Böyle bir site, küresel
bir ders kütüphanesi olarak öğretmenden ziyade öğrencinin ihtiyaçları
doğrultusunda şekillenecek, mastır ve doktora gibi derecelerin sadece alt
düzeyde başarıları temsil ettiği yeni bir başarı değerlendirme ölçütü, eğitimin
sadece üniversitedeki birkaç yılla sınırlı değil, hayat boyu devam eden bir
süreç olduğunu gösterecektir.
Bu arada, beynimizle
bilgi arasındaki mesafe de giderek kısalıyor. Bundan 20 yıl önce, İskenderiye
Kütüphanesi gibi geniş bir bilgi üssüne erişimi olan bir kişiye bir dizi soru
sorduğunuzda, cevapları bulmak için bir yığın kitabı indirip, gözden geçirmesi
gerekiyordu. Her bir cevabın bulunması için gereken zaman 10 saate kadar
çıkabiliyordu.
Aynı soruların
cevaplarını bu kez bir dijital kütüphanede, bir klavye ve bilgisayar ekranı
aracılığıyla sorgulamak için gereken zaman, bugün 10 dakika gibi kısa bir
süreye indirgenmiş durumdadır.
Arayüz tasarımının bir sonraki
aşaması bize cevapları 10 saniyede bulma olanağını tanıyacak. Bilgi-beyin
arayüzünün getirdiği kullanım kolaylığı ve akışkanlığın eğitimden iş hayatına,
her türlü toplumsal faaliyetimiz üzerinde son derece önemli etkileri olacak.

> **Verilen Talimat 1**: Aşağıdaki satırlardan "成功案例 (787, 47)" ifadesini içeren satırla başlayıp "A. Haenen (871, 480)" ifadesini içeren satıra kadar uzananları (iki uç dahil), "Sıra" ve "İçerik" sütunlarından oluşan bir Markdown tablosu olarak ifade ediniz. Boş satırlar ve resimler tabloya alınmamalıdır.

> **Gösterilen Satırlar**:
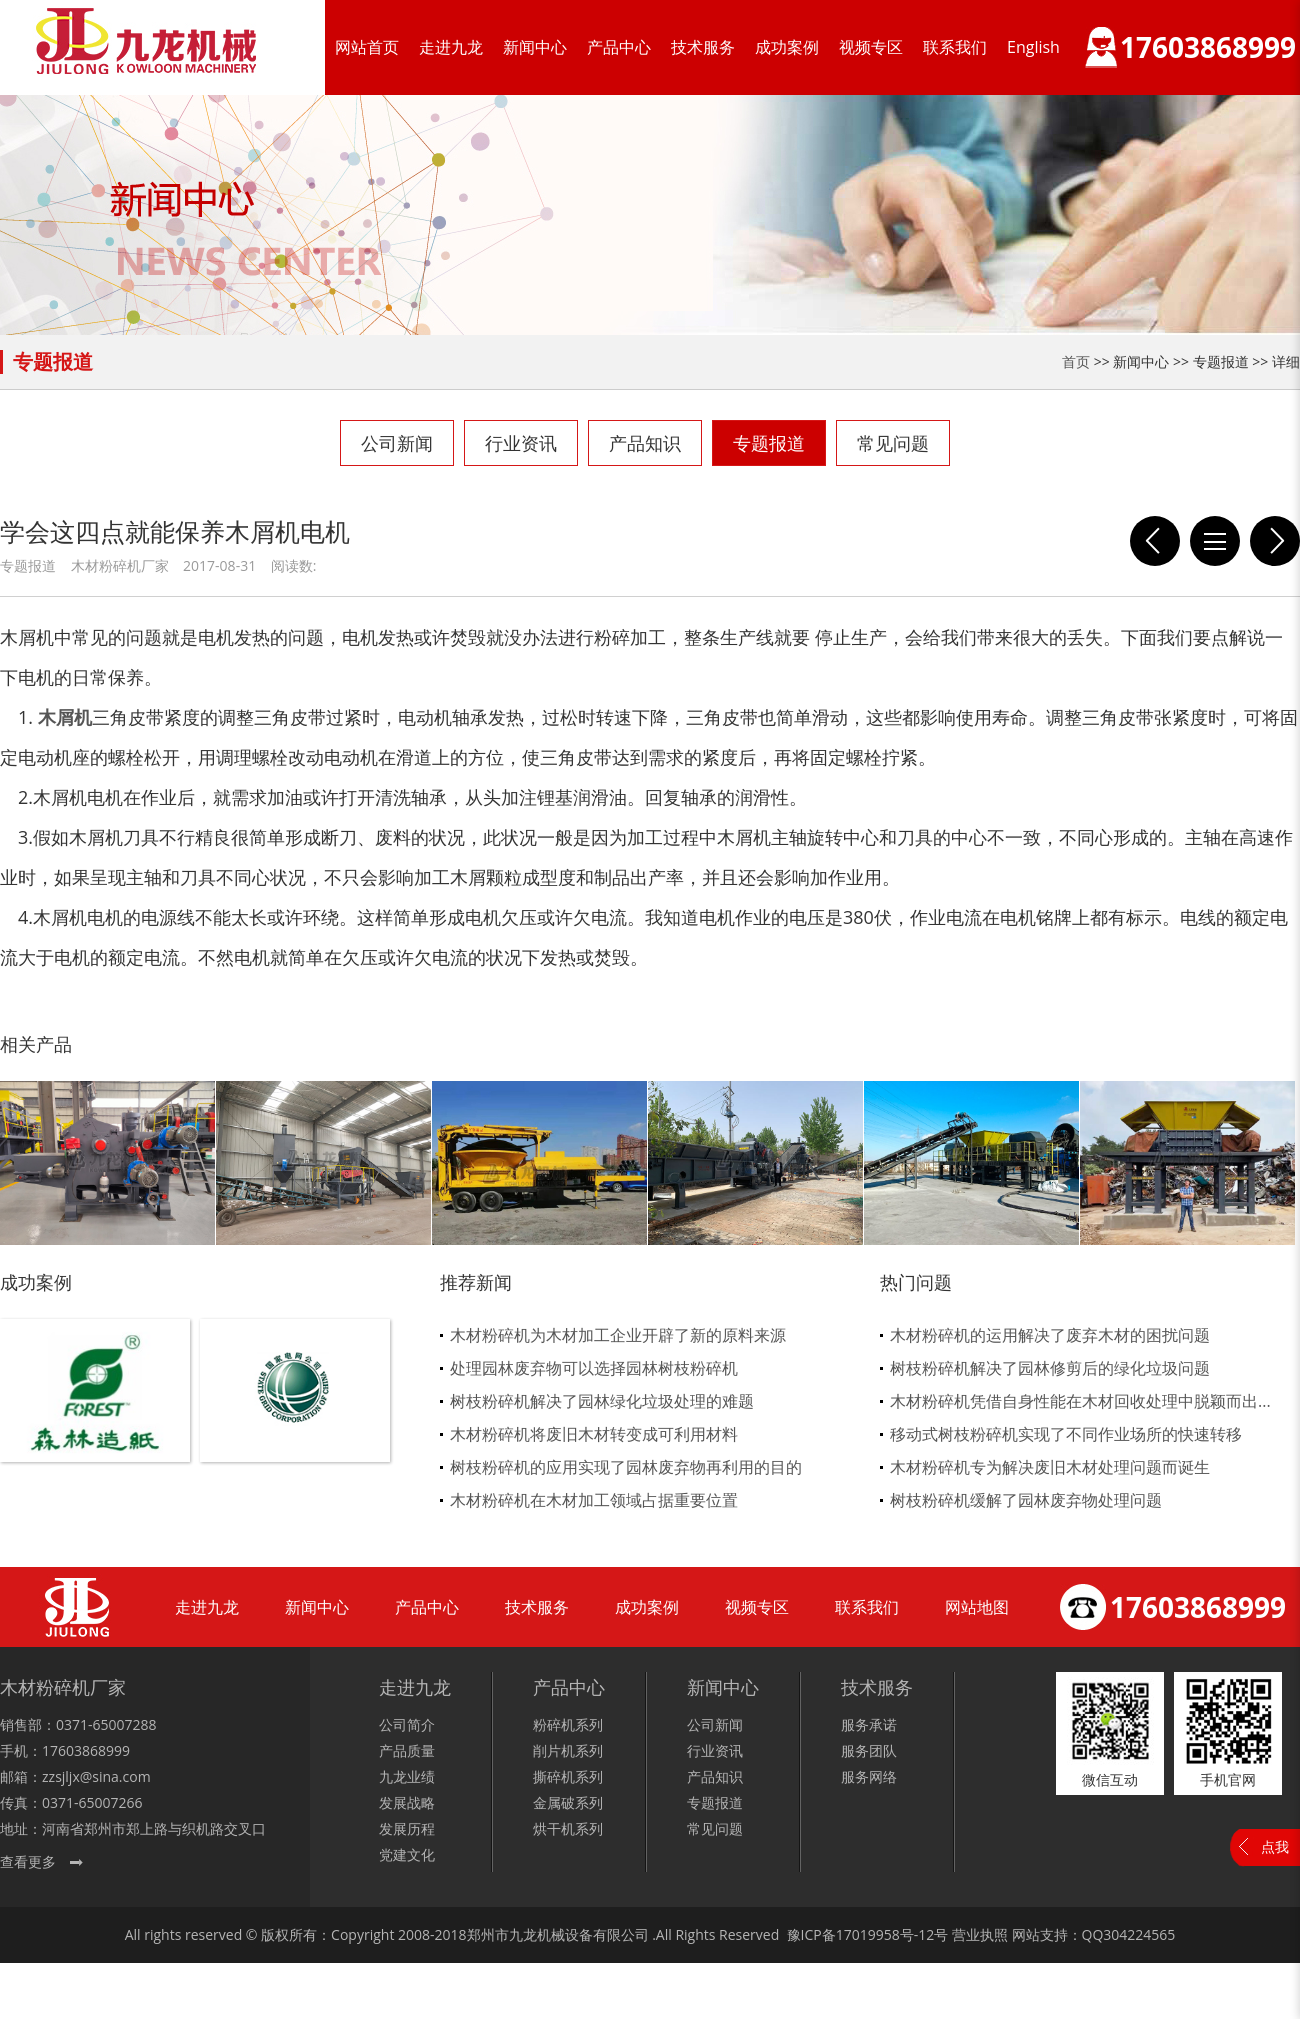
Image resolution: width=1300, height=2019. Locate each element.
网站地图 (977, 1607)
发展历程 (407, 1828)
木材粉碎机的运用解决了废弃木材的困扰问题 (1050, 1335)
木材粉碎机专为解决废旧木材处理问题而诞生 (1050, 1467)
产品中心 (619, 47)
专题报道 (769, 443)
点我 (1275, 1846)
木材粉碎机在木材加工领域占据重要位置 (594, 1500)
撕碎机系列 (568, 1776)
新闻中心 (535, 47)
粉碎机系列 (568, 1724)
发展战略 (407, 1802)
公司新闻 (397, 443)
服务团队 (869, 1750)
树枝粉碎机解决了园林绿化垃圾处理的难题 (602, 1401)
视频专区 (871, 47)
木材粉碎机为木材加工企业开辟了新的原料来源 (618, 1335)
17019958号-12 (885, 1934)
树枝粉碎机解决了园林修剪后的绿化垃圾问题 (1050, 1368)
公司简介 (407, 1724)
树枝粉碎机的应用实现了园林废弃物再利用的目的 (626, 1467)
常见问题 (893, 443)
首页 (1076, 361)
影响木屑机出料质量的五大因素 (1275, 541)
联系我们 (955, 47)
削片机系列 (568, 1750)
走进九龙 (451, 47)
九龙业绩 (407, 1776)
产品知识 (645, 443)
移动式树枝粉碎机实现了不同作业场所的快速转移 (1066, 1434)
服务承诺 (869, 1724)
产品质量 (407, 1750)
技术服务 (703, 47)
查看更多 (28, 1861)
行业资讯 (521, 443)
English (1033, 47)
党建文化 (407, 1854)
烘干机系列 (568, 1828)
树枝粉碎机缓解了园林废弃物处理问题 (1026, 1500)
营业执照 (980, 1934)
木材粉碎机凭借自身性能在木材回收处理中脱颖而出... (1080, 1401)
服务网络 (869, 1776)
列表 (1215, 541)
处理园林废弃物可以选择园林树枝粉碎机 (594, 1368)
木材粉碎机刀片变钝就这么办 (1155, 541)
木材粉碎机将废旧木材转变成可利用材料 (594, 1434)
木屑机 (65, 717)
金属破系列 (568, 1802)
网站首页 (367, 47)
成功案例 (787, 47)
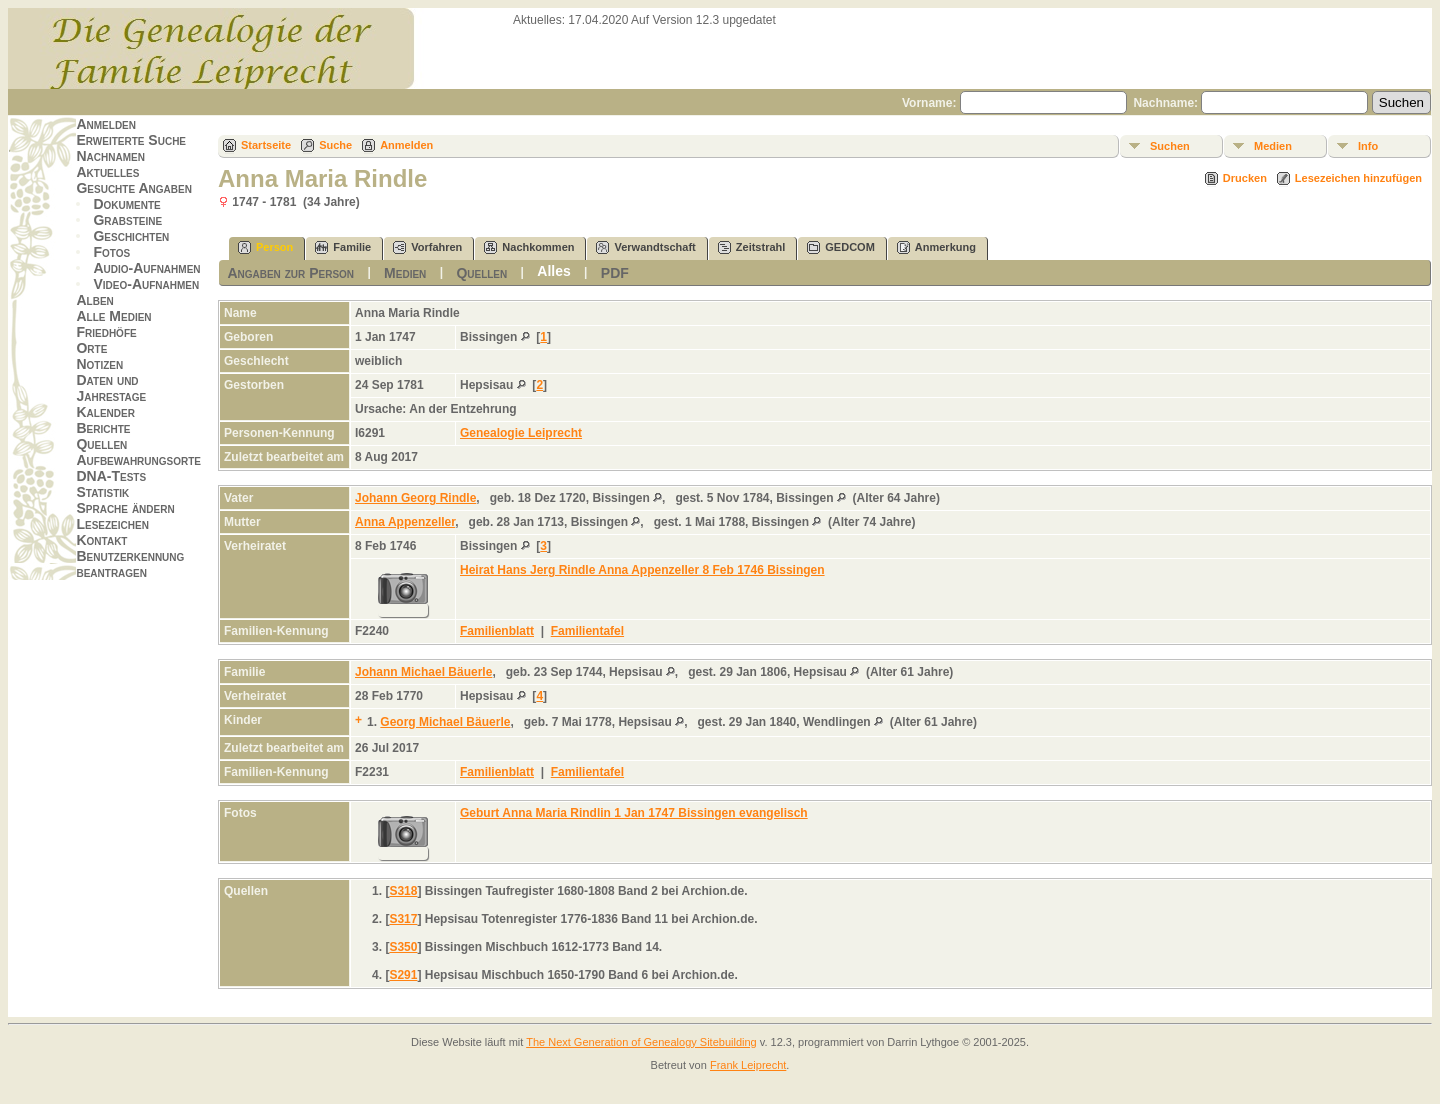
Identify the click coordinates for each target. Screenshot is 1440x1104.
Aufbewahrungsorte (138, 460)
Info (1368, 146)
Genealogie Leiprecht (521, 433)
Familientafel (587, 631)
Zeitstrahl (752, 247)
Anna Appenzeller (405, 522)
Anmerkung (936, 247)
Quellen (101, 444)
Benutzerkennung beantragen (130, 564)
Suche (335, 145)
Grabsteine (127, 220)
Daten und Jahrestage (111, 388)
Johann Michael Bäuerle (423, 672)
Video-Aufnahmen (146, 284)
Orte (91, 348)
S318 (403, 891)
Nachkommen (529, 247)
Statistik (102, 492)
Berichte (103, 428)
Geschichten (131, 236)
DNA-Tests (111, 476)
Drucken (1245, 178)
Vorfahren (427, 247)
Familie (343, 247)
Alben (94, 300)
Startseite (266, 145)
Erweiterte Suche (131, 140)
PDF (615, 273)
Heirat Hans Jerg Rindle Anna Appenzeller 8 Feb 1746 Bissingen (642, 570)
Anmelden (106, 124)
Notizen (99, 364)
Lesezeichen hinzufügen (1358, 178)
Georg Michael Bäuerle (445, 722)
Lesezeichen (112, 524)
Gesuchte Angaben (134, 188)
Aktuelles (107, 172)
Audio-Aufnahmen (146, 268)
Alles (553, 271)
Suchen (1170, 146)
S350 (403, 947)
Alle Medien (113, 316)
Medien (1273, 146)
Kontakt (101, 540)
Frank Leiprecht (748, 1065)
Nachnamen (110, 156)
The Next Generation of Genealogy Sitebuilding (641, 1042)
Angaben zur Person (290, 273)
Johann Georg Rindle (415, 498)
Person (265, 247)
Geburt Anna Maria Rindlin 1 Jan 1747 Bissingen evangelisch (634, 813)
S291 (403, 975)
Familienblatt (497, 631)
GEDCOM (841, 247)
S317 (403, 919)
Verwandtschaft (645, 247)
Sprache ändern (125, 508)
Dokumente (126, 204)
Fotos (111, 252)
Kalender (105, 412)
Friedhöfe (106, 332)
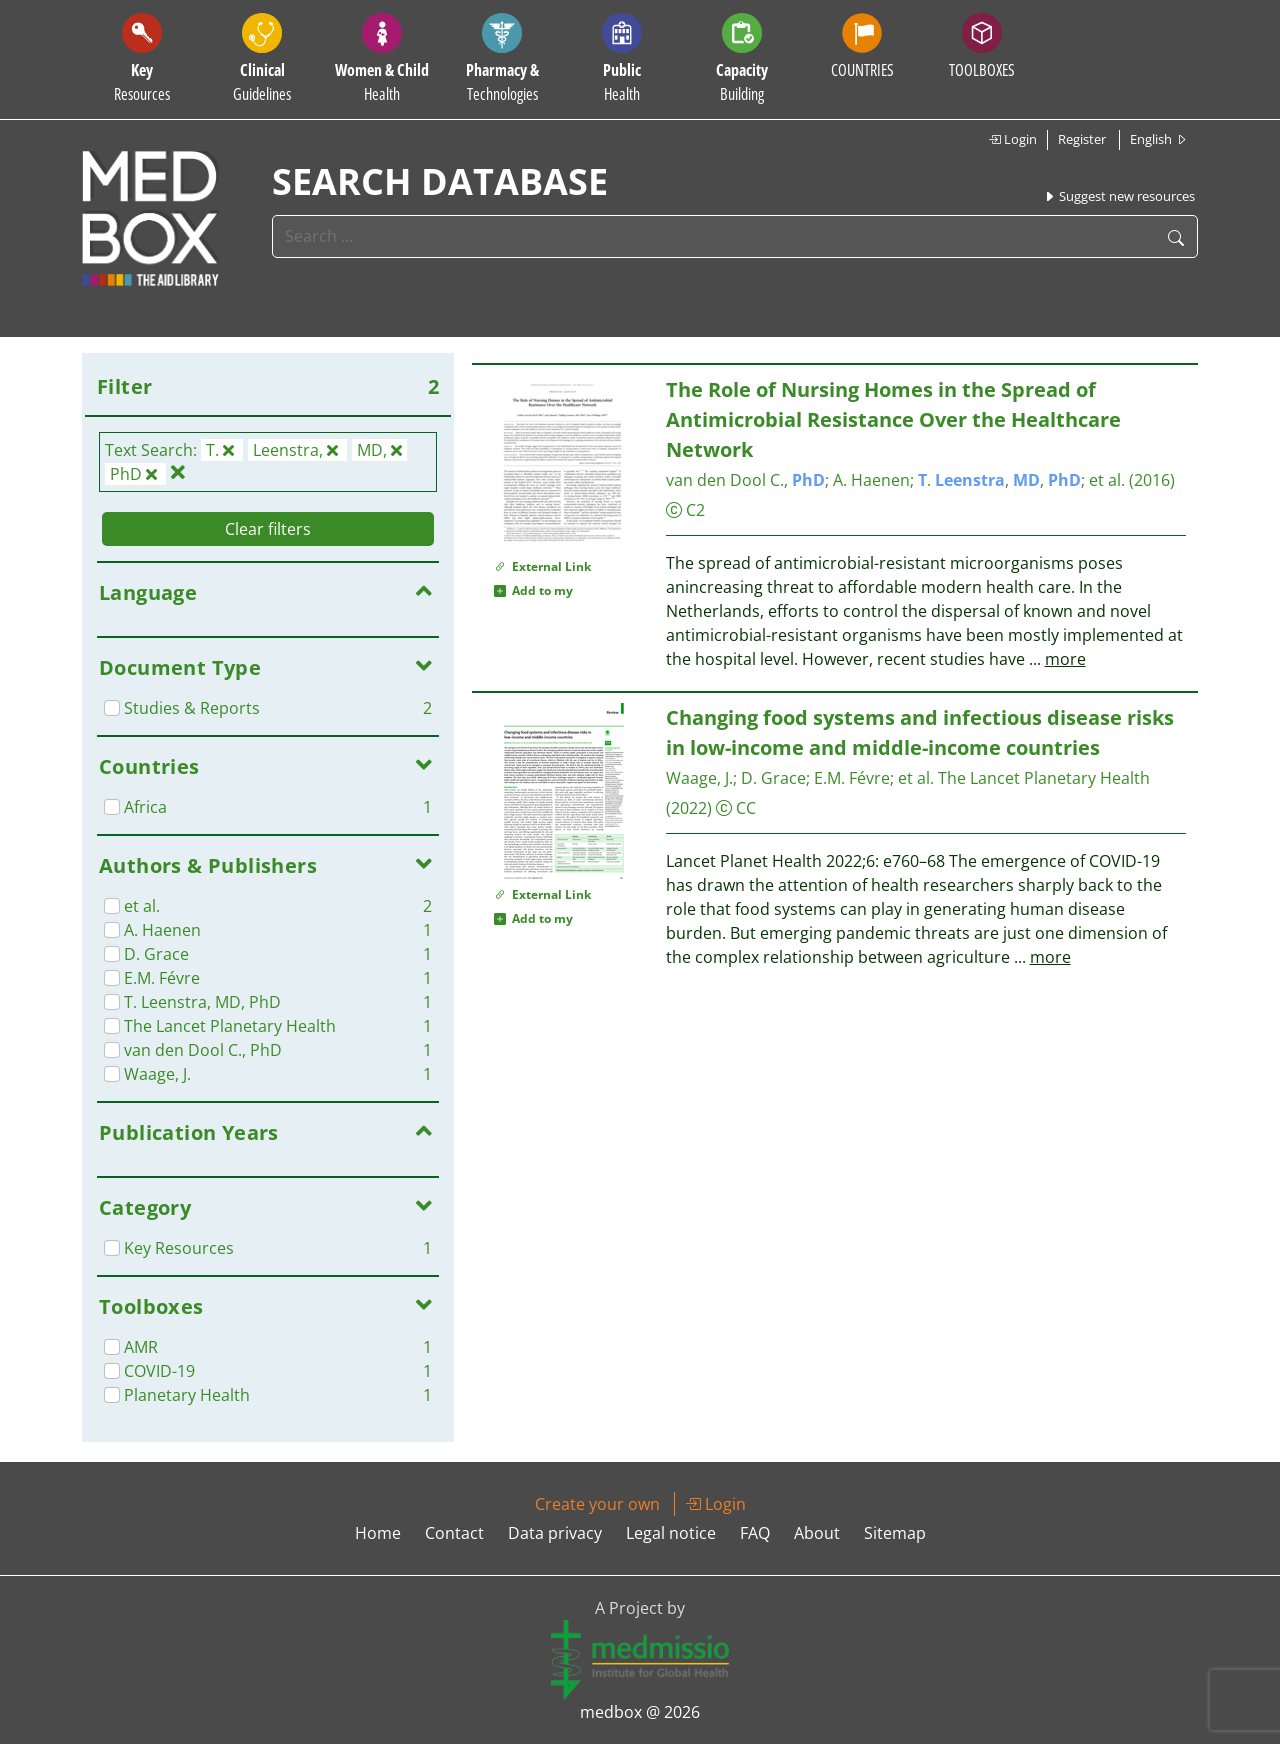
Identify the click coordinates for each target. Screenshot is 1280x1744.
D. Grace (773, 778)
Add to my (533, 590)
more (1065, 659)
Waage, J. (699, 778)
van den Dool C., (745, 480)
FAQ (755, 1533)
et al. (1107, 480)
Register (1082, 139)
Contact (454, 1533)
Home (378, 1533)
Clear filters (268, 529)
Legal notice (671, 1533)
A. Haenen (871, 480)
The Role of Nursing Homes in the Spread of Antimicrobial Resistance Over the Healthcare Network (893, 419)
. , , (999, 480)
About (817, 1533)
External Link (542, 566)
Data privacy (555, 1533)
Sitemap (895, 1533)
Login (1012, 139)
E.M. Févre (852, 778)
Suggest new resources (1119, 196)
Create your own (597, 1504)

> **Verilen Talimat 2**: Metin bölümünü iki cümleyle özetleyiniz.

> **Doğru Cevap 1**:
| Sıra | İçerik |
|---|---|
| 1 | 成功案例 (787, 47) |
| 2 | Identify the click coordinates for each target. Screenshot is 1440x1104. |
| 3 | Aufbewahrungsorte (138, 460) |
| 4 | Info (1368, 146) |
| 5 | Genealogie Leiprecht (521, 433) |
| 6 | Familientafel (587, 631) |
| 7 | Zeitstrahl (752, 247) |
| 8 | Anna Appenzeller (405, 522) |
| 9 | Anmerkung (936, 247) |
| 10 | Quellen (101, 444) |
| 11 | Benutzerkennung beantragen (130, 564) |
| 12 | Suche (335, 145) |
| 13 | Grabsteine (127, 220) |
| 14 | Daten und Jahrestage (111, 388) |
| 15 | Johann Michael Bäuerle (423, 672) |
| 16 | Video-Aufnahmen (146, 284) |
| 17 | Orte (91, 348) |
| 18 | S318 (403, 891) |
| 19 | Nachkommen (529, 247) |
| 20 | Statistik (102, 492) |
| 21 | Berichte (103, 428) |
| 22 | Geschichten (131, 236) |
| 23 | DNA-Tests (111, 476) |
| 24 | Drucken (1245, 178) |
| 25 | Vorfahren (427, 247) |
| 26 | Familie (343, 247) |
| 27 | Alben (94, 300) |
| 28 | Startseite (266, 145) |
| 29 | Erweiterte Suche (131, 140) |
| 30 | PDF (615, 273) |
| 31 | Heirat Hans Jerg Rindle Anna Appenzeller 8 Feb 1746 Bissingen (642, 570) |
| 32 | Anmelden (106, 124) |
| 33 | Notizen (99, 364) |
| 34 | Lesezeichen hinzufügen (1358, 178) |
| 35 | Georg Michael Bäuerle (445, 722) |
| 36 | Lesezeichen (112, 524) |
| 37 | Gesuchte Angaben (134, 188) |
| 38 | Aktuelles (107, 172) |
| 39 | Audio-Aufnahmen (146, 268) |
| 40 | Alles (553, 271) |
| 41 | Suchen (1170, 146) |
| 42 | S350 (403, 947) |
| 43 | Alle Medien (113, 316) |
| 44 | Medien (1273, 146) |
| 45 | Kontakt (101, 540) |
| 46 | Frank Leiprecht (748, 1065) |
| 47 | Nachnamen (110, 156) |
| 48 | The Next Generation of Genealogy Sitebuilding (641, 1042) |
| 49 | Angaben zur Person (290, 273) |
| 50 | Johann Georg Rindle (415, 498) |
| 51 | Person (265, 247) |
| 52 | Geburt Anna Maria Rindlin 1 Jan 1747 Bissingen evangelisch (634, 813) |
| 53 | S291 (403, 975) |
| 54 | Familienblatt (497, 631) |
| 55 | GEDCOM (841, 247) |
| 56 | S317 (403, 919) |
| 57 | Verwandtschaft (645, 247) |
| 58 | Sprache ändern (125, 508) |
| 59 | Dokumente (126, 204) |
| 60 | Fotos (111, 252) |
| 61 | Kalender (105, 412) |
| 62 | Friedhöfe (106, 332) |
| 63 | Identify the click coordinates for each target. Screenshot is 1280x1744. |
| 64 | D. Grace (773, 778) |
| 65 | Add to my (533, 590) |
| 66 | more (1065, 659) |
| 67 | Waage, J. (699, 778) |
| 68 | van den Dool C., (745, 480) |
| 69 | FAQ (755, 1533) |
| 70 | et al. (1107, 480) |
| 71 | Register (1082, 139) |
| 72 | Contact (454, 1533) |
| 73 | Home (378, 1533) |
| 74 | Clear filters (268, 529) |
| 75 | Legal notice (671, 1533) |
| 76 | A. Haenen (871, 480) |

> **Doğru Cevap 2**: Böyle bir site, öğrencinin ihtiyaçlarına göre şekillenen küresel bir ders kütüphanesi olacak ve eğitimin hayat boyu süren bir süreç olduğunu gösterecektir. Bir soruya cevap bulmak 20 yıl önce 10 saate kadar sürerken bugün dijital kütüphanede 10 dakikaya inmiştir; arayüz tasarımının bir sonraki aşaması bu süreyi 10 saniyeye düşürecek ve bilgi-beyin arayüzü, eğitimden iş hayatına kadar her türlü toplumsal faaliyet üzerinde son derece önemli etkiler doğuracaktır.